Berlinale 2017


Berlinale
February 9th-19th, 2017
Berlin, Germany

Introduction by Joanna Orland
Film reviews by Laura Patricia Jones

The 67th Berlin International Film Festival descended upon the German capital bringing with it a host of celebrities, industry members, films and its reputation as the world’s biggest public festival with a total of 334,471 tickets sold.

This year’s Berlinale International Jury was presided over by director and screenwriter Paul Verhoeven who led the other jury members in awarding the festival’s top honours of Golden and Silver Bears. Eighteen films were vying for the awards in this year’s Competition strand, with Testről és lélekről (On Body and Soul) by Ildikó Enyedi taking the major prize of the Golden Bear for Best Film (see full list of prize-winners).

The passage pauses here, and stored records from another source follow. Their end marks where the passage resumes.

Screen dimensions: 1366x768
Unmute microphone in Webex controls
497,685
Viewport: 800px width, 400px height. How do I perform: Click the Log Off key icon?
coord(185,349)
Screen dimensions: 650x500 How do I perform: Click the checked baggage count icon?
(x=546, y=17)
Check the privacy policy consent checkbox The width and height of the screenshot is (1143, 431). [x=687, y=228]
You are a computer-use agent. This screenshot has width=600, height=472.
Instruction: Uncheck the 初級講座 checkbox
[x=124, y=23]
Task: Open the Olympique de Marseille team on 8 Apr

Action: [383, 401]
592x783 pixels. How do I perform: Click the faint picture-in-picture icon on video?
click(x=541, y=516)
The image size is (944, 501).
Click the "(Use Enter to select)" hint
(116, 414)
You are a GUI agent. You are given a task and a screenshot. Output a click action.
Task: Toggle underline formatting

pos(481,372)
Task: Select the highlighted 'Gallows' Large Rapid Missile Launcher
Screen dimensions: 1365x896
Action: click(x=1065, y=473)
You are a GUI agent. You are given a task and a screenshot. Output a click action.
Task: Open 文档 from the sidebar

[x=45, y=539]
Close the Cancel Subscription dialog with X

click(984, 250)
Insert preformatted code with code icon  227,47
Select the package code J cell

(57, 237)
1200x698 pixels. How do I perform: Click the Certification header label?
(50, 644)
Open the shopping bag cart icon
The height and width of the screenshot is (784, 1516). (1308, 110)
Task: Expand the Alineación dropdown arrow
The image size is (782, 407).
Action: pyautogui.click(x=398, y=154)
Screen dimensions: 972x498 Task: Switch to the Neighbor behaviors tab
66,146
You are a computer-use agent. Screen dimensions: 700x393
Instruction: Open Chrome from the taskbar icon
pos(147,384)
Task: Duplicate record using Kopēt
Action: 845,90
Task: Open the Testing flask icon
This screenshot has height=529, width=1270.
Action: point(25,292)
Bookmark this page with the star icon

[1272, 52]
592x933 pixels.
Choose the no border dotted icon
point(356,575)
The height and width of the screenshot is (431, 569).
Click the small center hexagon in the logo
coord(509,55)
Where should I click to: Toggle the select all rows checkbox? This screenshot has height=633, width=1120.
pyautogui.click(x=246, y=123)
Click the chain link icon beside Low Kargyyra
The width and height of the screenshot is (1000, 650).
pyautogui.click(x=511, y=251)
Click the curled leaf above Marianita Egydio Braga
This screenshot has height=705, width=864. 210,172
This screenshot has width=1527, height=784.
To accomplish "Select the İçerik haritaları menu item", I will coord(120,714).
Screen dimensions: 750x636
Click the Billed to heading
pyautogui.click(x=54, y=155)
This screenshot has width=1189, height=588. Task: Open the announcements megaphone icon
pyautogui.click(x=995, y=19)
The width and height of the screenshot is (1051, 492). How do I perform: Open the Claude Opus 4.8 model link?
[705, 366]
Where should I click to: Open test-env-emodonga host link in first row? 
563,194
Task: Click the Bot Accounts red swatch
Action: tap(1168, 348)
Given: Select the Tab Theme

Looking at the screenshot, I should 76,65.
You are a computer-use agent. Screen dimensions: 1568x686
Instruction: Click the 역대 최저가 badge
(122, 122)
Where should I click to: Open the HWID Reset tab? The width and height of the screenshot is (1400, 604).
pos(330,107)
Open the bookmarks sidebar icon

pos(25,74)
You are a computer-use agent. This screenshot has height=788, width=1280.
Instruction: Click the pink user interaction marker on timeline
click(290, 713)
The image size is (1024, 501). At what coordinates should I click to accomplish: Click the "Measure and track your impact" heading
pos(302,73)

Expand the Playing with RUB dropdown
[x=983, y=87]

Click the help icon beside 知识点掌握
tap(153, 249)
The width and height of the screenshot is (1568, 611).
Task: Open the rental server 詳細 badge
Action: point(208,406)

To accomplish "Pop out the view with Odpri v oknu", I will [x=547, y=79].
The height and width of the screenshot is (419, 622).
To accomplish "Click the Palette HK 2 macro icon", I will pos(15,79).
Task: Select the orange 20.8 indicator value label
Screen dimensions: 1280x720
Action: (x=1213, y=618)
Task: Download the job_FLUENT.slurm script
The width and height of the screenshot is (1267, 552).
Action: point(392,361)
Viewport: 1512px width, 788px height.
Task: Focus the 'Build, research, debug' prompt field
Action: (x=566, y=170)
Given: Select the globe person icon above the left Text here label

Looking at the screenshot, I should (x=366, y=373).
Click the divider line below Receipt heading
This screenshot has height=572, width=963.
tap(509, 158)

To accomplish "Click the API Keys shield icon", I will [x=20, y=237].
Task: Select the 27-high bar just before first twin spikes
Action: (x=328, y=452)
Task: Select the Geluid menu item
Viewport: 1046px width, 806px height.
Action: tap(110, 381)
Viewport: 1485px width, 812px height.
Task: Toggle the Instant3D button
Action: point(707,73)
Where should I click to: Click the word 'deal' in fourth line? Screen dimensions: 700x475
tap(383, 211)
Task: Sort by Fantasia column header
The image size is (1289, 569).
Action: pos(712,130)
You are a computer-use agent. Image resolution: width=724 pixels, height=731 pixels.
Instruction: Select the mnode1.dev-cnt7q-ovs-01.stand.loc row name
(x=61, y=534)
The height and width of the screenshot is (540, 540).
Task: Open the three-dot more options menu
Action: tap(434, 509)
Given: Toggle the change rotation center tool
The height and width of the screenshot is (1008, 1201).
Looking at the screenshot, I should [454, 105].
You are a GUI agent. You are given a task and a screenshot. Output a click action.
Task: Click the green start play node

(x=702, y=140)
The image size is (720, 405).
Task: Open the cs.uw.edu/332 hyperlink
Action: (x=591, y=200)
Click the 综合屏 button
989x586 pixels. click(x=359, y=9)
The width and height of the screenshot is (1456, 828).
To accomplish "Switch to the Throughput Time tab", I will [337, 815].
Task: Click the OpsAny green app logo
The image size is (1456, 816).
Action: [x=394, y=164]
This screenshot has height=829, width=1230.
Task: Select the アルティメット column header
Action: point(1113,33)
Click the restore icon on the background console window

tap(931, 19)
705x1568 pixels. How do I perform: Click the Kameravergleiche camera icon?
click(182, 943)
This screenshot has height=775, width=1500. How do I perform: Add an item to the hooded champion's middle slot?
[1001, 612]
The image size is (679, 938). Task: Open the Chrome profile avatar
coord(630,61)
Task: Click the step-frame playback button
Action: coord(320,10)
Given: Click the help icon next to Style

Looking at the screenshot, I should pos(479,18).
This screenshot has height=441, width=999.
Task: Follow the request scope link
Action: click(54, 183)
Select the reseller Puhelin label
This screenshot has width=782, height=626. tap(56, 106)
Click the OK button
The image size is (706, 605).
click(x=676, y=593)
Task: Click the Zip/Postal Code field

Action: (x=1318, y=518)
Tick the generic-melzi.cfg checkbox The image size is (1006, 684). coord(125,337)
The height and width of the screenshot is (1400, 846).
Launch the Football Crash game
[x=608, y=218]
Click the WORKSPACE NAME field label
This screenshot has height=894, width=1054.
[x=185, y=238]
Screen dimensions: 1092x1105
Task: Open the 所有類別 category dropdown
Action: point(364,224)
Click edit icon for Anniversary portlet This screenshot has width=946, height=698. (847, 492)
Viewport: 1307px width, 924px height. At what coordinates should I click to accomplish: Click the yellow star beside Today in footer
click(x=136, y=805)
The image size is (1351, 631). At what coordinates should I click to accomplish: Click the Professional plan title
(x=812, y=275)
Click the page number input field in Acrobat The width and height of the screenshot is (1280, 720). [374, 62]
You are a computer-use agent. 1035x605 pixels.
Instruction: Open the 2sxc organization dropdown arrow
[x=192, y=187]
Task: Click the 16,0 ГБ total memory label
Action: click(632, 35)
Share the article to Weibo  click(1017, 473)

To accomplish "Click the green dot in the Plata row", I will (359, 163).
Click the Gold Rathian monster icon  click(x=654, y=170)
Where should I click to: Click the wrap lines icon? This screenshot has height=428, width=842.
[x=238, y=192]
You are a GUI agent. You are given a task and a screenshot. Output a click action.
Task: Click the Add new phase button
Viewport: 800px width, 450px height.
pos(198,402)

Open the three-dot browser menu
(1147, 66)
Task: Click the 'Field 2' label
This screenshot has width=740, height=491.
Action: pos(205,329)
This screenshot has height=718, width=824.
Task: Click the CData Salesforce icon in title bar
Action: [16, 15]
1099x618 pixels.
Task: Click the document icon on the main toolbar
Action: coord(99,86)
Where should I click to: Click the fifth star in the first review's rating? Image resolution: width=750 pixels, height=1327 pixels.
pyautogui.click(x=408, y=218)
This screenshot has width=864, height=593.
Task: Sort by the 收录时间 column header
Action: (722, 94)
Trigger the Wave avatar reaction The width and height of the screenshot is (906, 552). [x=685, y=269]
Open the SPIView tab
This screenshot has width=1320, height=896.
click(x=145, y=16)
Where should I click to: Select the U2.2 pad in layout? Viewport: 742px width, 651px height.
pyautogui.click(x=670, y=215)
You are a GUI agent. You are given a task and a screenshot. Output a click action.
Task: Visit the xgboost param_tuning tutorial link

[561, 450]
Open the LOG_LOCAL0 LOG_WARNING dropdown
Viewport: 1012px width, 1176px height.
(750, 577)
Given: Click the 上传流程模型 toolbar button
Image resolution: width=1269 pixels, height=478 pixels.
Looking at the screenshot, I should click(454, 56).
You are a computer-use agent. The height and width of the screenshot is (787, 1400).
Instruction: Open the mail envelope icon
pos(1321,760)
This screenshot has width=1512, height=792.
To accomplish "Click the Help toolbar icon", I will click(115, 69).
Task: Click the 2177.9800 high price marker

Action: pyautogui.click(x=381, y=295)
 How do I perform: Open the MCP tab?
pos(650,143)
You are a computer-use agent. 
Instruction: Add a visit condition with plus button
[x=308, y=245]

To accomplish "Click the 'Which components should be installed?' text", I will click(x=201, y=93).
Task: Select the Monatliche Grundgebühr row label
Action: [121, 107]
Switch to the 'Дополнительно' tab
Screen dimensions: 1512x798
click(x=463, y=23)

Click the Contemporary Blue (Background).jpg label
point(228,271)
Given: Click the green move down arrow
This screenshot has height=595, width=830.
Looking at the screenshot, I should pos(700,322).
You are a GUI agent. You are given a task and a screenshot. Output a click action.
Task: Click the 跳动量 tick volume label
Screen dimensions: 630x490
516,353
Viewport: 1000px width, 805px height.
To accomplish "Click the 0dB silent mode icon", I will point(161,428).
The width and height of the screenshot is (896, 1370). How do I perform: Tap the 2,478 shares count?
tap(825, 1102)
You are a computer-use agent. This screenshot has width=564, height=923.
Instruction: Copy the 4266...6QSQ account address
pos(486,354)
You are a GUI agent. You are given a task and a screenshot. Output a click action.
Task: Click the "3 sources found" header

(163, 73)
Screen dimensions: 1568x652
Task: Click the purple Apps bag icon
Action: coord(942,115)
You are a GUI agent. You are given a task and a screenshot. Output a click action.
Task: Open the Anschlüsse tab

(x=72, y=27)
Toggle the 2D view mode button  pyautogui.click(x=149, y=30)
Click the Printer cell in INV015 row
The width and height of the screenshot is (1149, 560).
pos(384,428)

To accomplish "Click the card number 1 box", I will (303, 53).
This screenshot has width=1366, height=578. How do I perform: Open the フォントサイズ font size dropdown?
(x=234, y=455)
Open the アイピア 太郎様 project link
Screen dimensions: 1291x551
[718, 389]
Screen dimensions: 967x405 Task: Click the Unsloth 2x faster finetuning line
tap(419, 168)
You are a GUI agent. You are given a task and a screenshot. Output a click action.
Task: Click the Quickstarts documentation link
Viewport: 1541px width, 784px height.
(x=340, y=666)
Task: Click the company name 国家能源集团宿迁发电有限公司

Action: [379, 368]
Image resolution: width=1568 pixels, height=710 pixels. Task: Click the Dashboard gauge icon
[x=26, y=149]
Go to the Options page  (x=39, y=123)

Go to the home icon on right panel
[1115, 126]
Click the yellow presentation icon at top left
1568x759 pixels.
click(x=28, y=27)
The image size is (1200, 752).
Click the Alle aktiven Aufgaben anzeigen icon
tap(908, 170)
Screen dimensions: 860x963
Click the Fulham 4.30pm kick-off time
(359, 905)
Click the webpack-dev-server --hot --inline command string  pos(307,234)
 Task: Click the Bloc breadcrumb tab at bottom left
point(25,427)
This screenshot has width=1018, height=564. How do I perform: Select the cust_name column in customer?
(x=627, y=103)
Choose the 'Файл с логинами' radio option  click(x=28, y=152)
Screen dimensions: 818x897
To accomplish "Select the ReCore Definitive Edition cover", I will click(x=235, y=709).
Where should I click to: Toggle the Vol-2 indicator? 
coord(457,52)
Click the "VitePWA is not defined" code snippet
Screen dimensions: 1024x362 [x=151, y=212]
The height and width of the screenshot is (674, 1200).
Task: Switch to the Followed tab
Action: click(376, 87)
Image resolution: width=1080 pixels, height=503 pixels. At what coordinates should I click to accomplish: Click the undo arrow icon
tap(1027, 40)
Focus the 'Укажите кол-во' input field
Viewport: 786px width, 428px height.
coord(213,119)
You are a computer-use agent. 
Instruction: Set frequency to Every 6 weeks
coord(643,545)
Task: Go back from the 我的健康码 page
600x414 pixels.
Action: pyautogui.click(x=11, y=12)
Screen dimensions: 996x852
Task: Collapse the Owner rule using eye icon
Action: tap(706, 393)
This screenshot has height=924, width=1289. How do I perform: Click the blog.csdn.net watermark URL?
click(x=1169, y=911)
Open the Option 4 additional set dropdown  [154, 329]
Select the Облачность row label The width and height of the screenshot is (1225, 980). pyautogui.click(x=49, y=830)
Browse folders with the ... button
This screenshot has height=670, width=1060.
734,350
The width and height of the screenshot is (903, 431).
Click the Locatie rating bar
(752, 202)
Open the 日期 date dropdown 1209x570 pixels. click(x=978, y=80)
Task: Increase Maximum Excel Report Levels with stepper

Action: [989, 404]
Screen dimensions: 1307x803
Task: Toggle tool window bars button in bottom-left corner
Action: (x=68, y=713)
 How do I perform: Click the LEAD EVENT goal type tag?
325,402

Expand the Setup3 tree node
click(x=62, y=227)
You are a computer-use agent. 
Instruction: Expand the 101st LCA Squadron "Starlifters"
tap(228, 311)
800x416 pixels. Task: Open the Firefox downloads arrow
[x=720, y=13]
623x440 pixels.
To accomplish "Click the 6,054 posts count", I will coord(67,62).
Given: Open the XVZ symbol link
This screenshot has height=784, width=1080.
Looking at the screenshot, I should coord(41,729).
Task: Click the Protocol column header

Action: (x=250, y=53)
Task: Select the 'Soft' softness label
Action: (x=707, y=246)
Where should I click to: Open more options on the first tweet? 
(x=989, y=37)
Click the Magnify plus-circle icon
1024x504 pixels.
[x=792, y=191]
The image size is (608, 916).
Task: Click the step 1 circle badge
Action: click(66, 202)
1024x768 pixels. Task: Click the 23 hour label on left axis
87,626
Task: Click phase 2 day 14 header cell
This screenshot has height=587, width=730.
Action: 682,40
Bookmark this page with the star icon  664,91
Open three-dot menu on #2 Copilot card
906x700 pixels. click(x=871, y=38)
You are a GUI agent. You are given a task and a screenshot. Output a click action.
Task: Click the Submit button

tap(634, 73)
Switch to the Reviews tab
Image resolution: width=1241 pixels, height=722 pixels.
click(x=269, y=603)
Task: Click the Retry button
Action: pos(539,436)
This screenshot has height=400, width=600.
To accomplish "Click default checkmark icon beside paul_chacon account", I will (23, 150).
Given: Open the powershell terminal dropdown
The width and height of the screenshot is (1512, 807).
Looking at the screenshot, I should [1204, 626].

The 68th Berlin International Film Festival will be held from February 15th to 25th, 2018. In the meantime, here are our reviews from Berlinale 2017:


Barrage

Directed by Laura Schroeder
Starring Lolita Chammah, Thémis Pauwels, Isabelle Huppert, Charles Müller, Elsa Houben, Marja-Leena Juncker and Luc Schiltz

What happens when three generations of women reunite and fall apart in one turbulent weekend? Barrage is the story of a mother who once pushed to her limits seeks to gain the love and trust of her daughter back, watching from the sidelines as her daughter is raised and controlled by her own mother, bringing back memories of her own strict childhood. Beautifully shot and wonderfully gripping, this evocative second feature from Luxembourger writer-director Laura Schroeder is consuming from beginning to end… read more


Es war einmal in Deutschland … (Bye Bye Germany)

Directed by Sam Garbarski
Starring Moritz Bleibtreu, Antje Traue, Mark Ivanir, Hans Löw, Tim Seyfi, Anatole Taubman, Pal Macsai and Vaclav Jakoubek

Films concerning the Second World War and the Holocaust are relatively common, as are films about the aftermath of war and its effects.  But a story about Holocaust survivors and what happens next? Relatively unheard of – and as a comedy? Whatever next! But that’s exactly what Bye Bye Germany does as Moritz Bleibtrau fronts a post-war, Holocaust-survivor comedy… read more


Final Portrait

Directed by Stanley Tucci
Starring Geoffrey Rush, Armie Hammer, Clémence Poésy, Tony Shalhoub, James Faulkner and Sylvie Testud

Based on the true story of Alberto Giacometti (Geoffrey Rush) inviting young American critic James Lord (Armie Hammer) to sit and have his portrait painted by him in Paris in 1964, Final Portrait is a comedy by Stanley Tucci inspired by Lord’s memoirs of the calamity.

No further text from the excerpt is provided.